[EXERCISE REQUIREMENTS] Every line from the one containing "Where should I" to the end of the records below must be copied exactly, and no pictures may be included.

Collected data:

*** Block opens ***

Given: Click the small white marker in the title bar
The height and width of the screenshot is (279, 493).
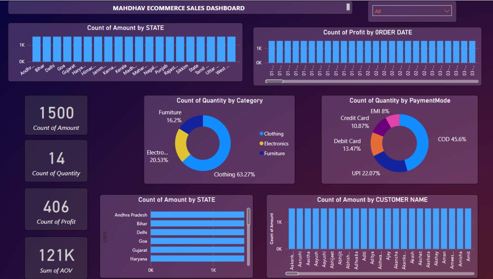Looking at the screenshot, I should pos(348,7).
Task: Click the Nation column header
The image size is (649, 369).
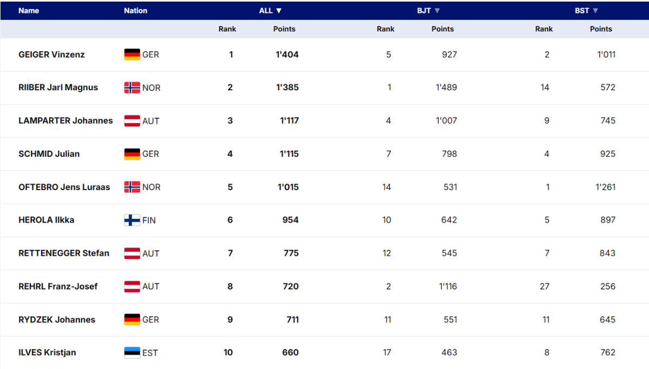Action: tap(135, 11)
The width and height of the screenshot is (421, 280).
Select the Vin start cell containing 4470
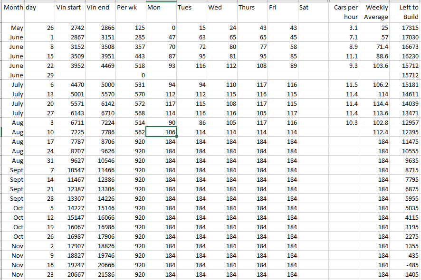tap(70, 84)
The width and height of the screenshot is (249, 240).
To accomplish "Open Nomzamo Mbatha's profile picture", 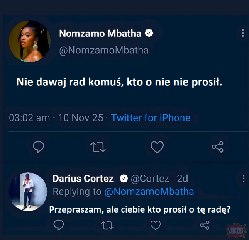I will click(29, 41).
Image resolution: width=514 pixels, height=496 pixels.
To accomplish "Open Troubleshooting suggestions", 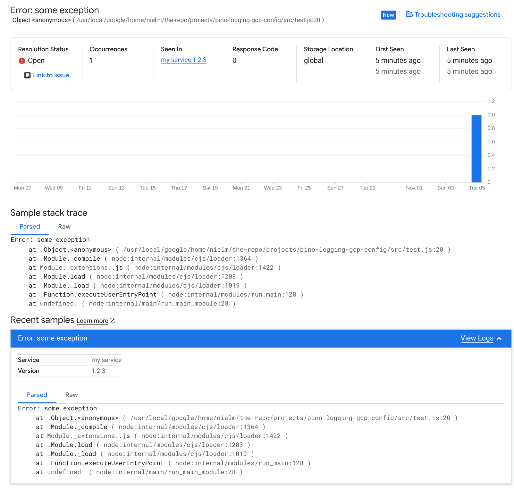I will tap(453, 15).
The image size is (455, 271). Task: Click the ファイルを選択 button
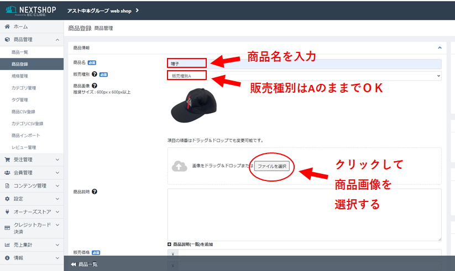tap(272, 166)
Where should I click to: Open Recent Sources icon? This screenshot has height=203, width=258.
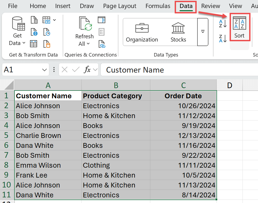47,32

*** Block closes ***

[REPLY TO THE TASK]
Where should I click to: Open Recent Sources icon? This screenshot has height=203, width=258.
47,32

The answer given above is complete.